Mousavi, 75, who like Karroubi ran for president in 2009, is also in a deteriorating health situation, according to his family.
“We have no good news to report from our meeting, tweeted his daughter, Zahra, on August 2. “Only unkept promises [from the authorities], signs of my father’s critical health, without knowing what is happening.”
Crowds chanted slogans for the opposition leaders to be released during many of Rouhani’s campaign rallies in 2013 and again in 2017.

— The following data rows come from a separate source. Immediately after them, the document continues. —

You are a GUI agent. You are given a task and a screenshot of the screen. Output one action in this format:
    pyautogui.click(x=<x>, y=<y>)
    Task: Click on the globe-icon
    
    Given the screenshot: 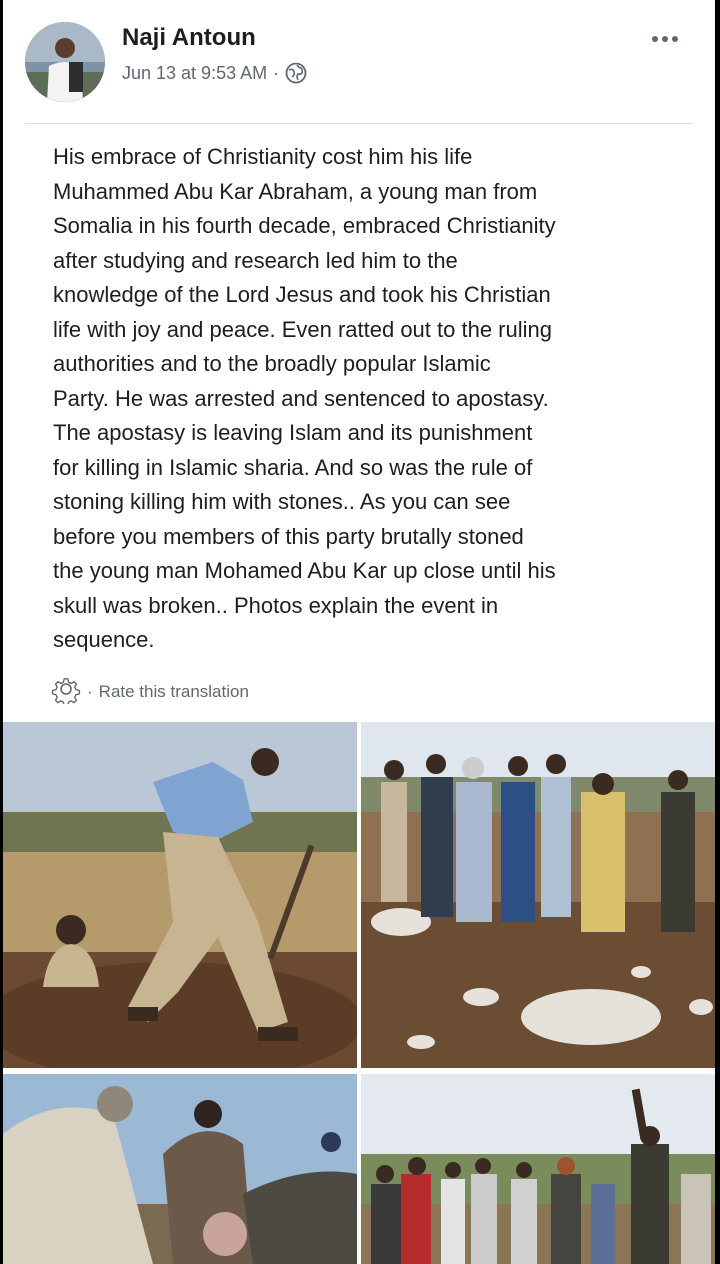 What is the action you would take?
    pyautogui.click(x=296, y=73)
    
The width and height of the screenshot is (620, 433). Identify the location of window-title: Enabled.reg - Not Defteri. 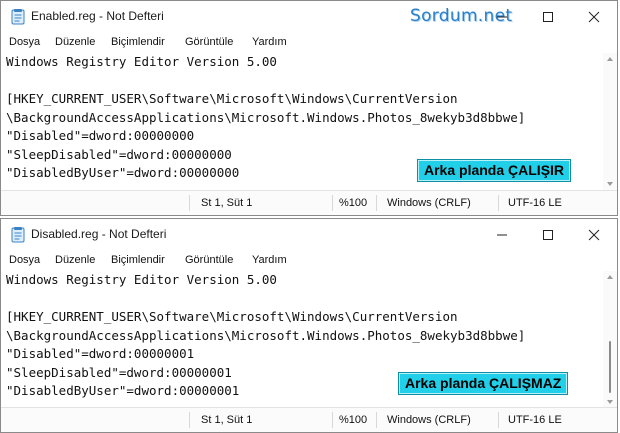
(98, 16).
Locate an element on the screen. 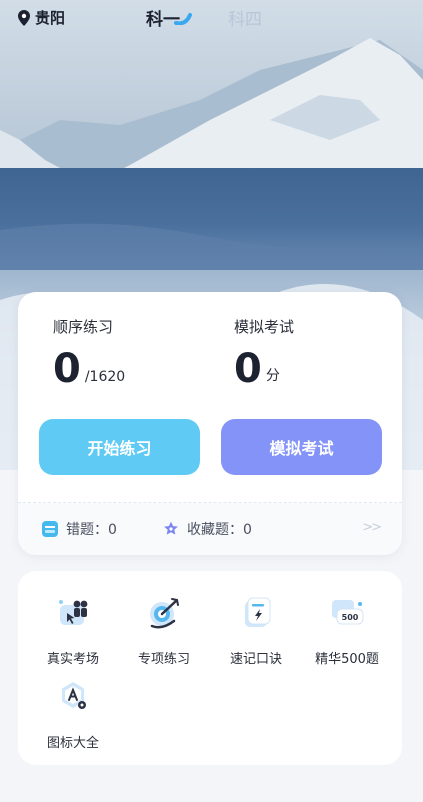 The width and height of the screenshot is (423, 802). top-bar: 贵阳 科一 科四 is located at coordinates (212, 18).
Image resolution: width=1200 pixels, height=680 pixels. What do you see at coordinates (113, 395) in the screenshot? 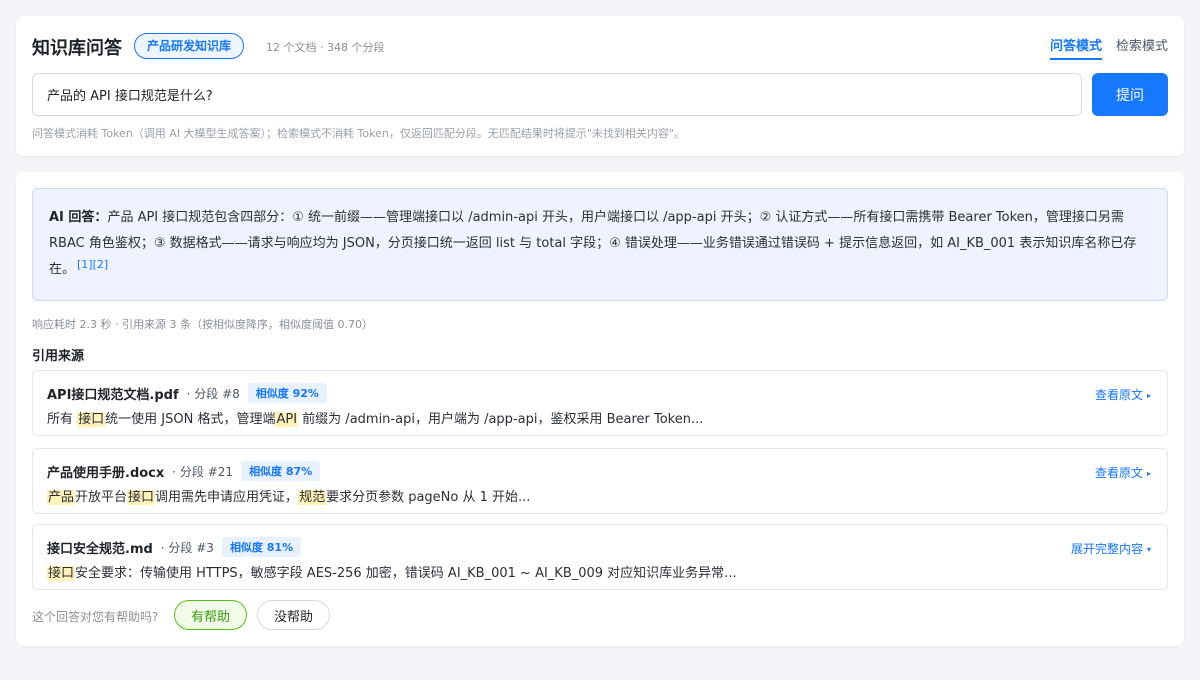
I see `source-file-name: API接口规范文档.pdf` at bounding box center [113, 395].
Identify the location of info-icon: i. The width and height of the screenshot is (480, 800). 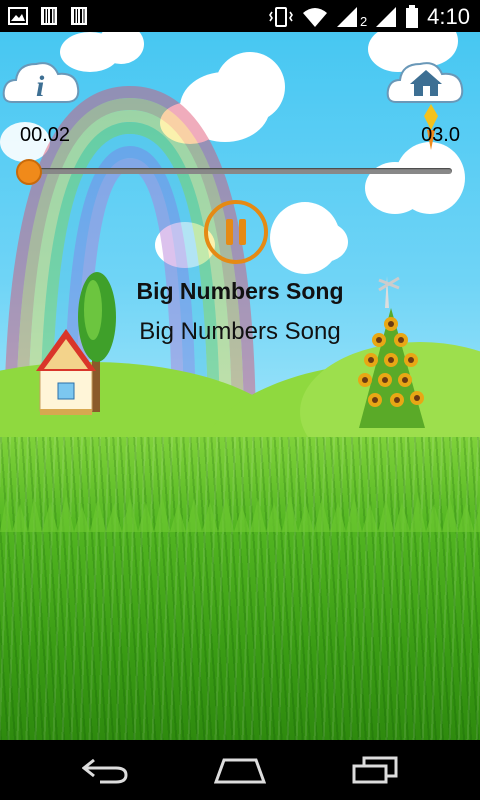
(41, 82).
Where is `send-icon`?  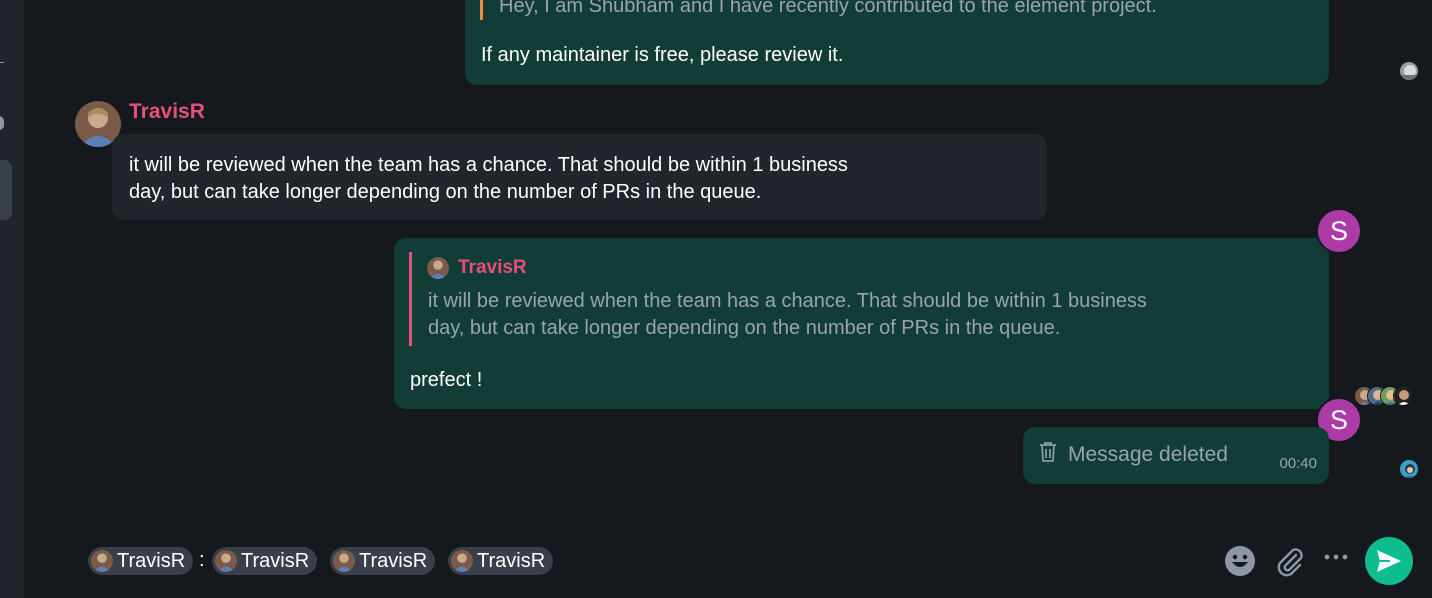 send-icon is located at coordinates (1389, 564).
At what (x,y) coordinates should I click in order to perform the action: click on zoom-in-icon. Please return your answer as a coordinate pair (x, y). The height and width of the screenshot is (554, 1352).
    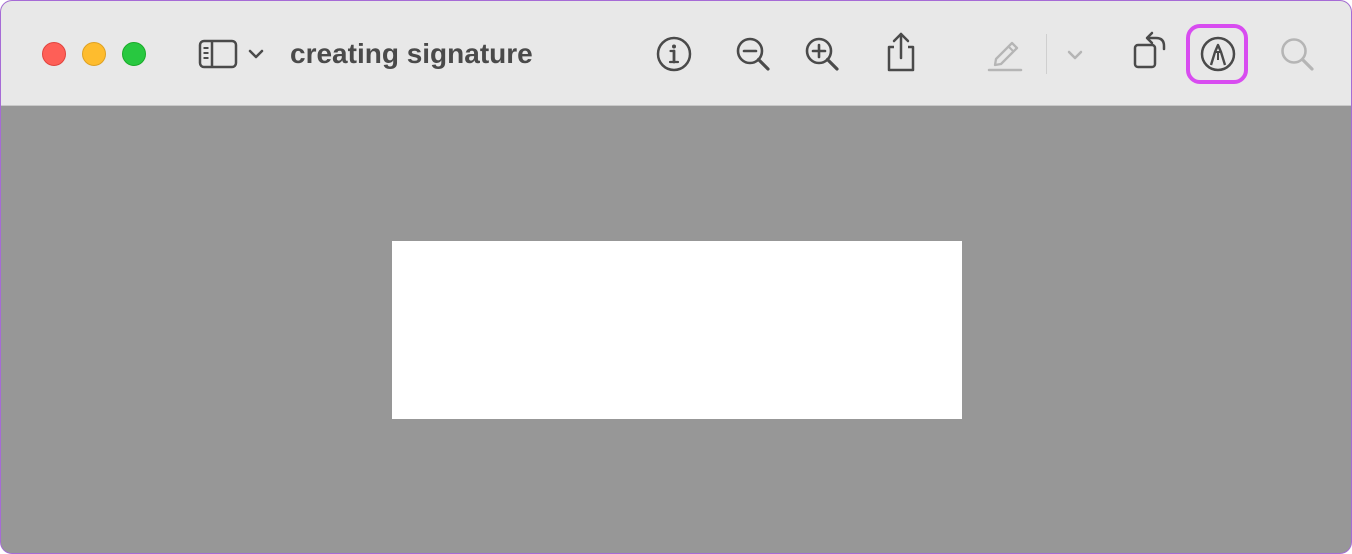
    Looking at the image, I should click on (822, 54).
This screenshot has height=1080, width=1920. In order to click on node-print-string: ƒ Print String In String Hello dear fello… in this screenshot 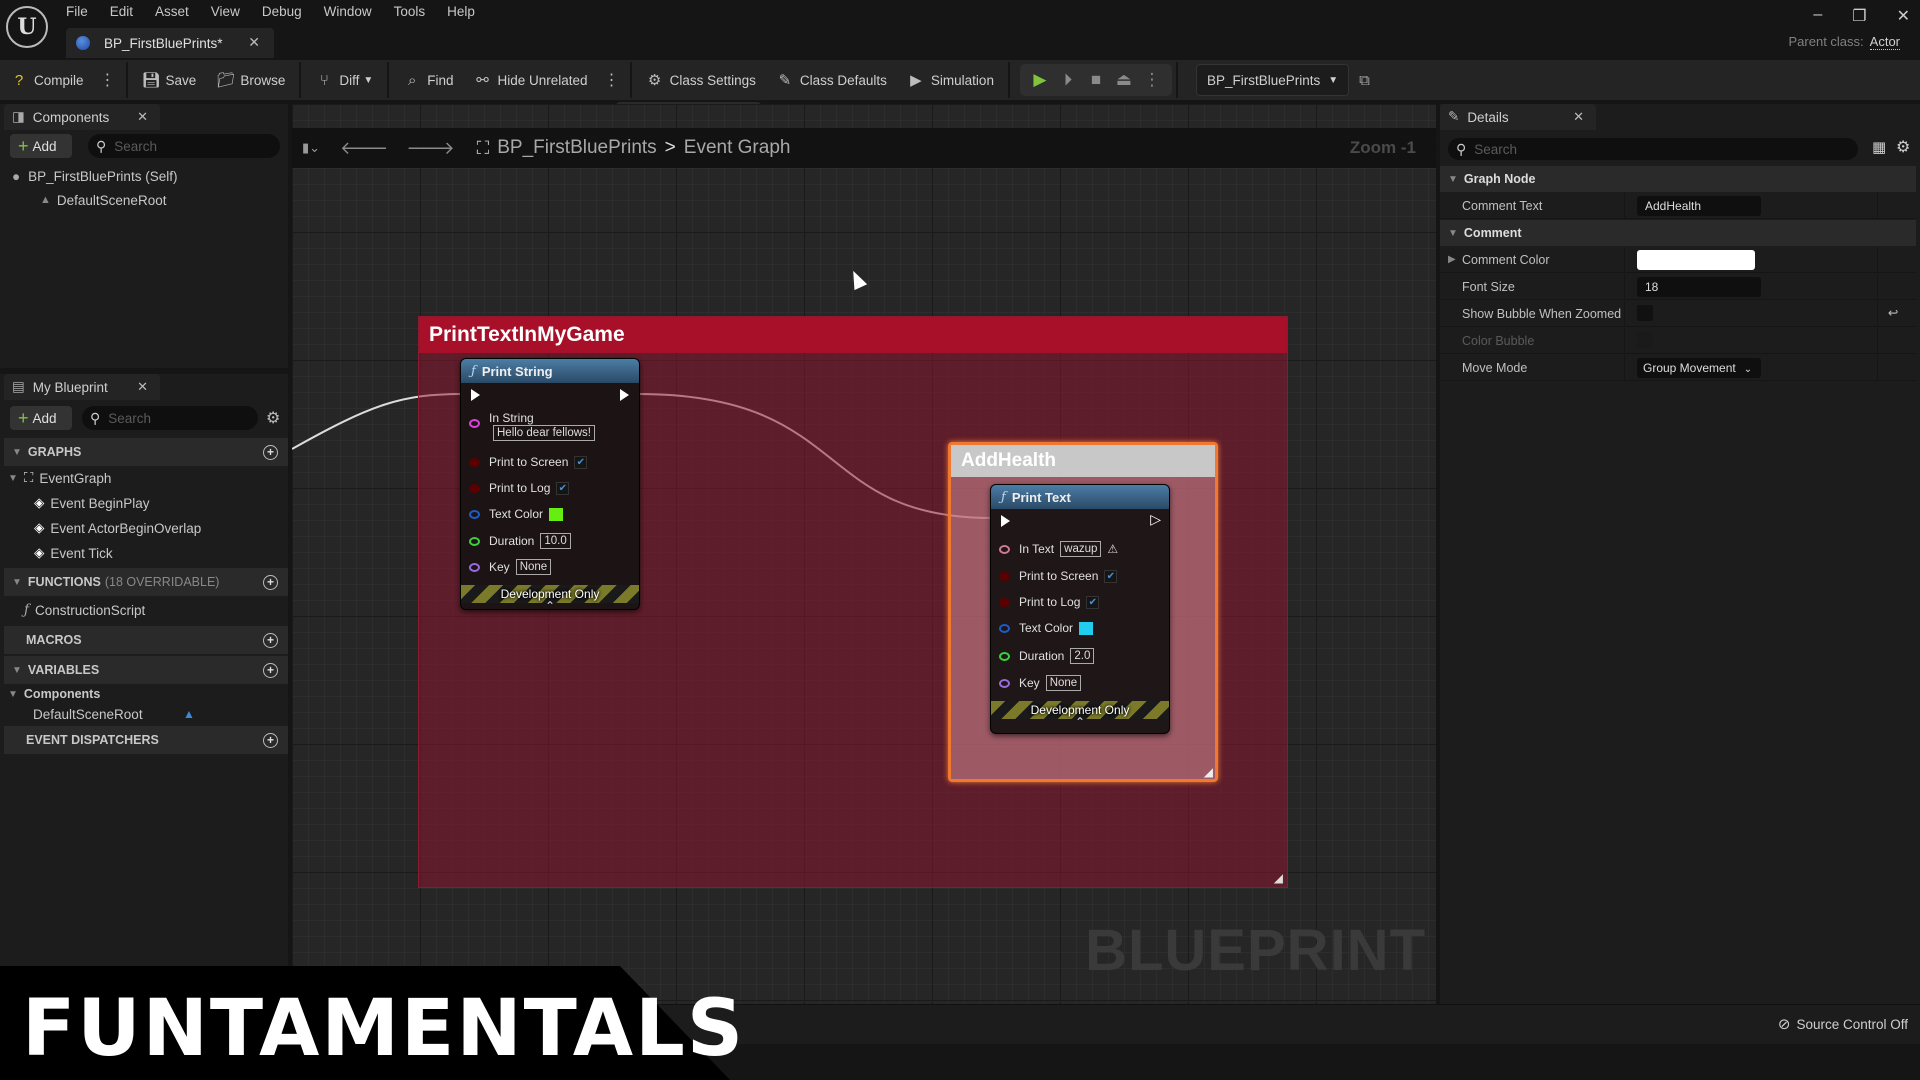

“We state unequivocally that alongside the person of the supreme leader and the broken judiciary, the president and the intelligence minister are directly responsible for the lives of those under house arrest,” said a statement issued by Karroubi’s family on July 31.
The statement added that an agent of the Intelligence Ministry has been harassing the elderly opposition leaders.
“[The Rouhani government] has a duty to respond to the illegal and inhumane actions by its agents,” said the statement.
Karroubi’s hospitalization was met with an outpouring of support by members of Iran’s Parliament, former political prisoners and on social media, where many among Iran’s citizenry renewed their calls for an end to the house arrests of the opposition leaders.
“Mr. Karroubi’s heart disease and his transfer to the hospital is a good opportunity to use some wisdom to end this tragic house arrest saga,” tweeted conservative MP Ali Motahari, a longtime supporter of freeing the opposition leaders, on July 24.
Several reformist MPs were not allowed to visit Karroubi in the hospital. Defying the state ban on visiting him, prominent activists brought flowers to Karroubi, which they were forced to leave with a guard.
Supreme Leader Ali Khamenei has long insisted that the three must “apologize” for their role in the peaceful mass protests of 2009, which were violently repressed by the state, before they can go free.
“The door is open (for a resolution). The Supreme Leader has not declared any solution impossible” said Rouhani government spokesman Mohammad Bagher Nobakht on August 1 after Iran’s health minister said he was personally checking in on Karroubi and Mousavi.
“The authorities should recognize that the death of any of these leaders will not solve their problem; rather it may precipitate another national crisis,” said Ghaemi. “It is in the national interest of the country to prevent this crisis and release them.”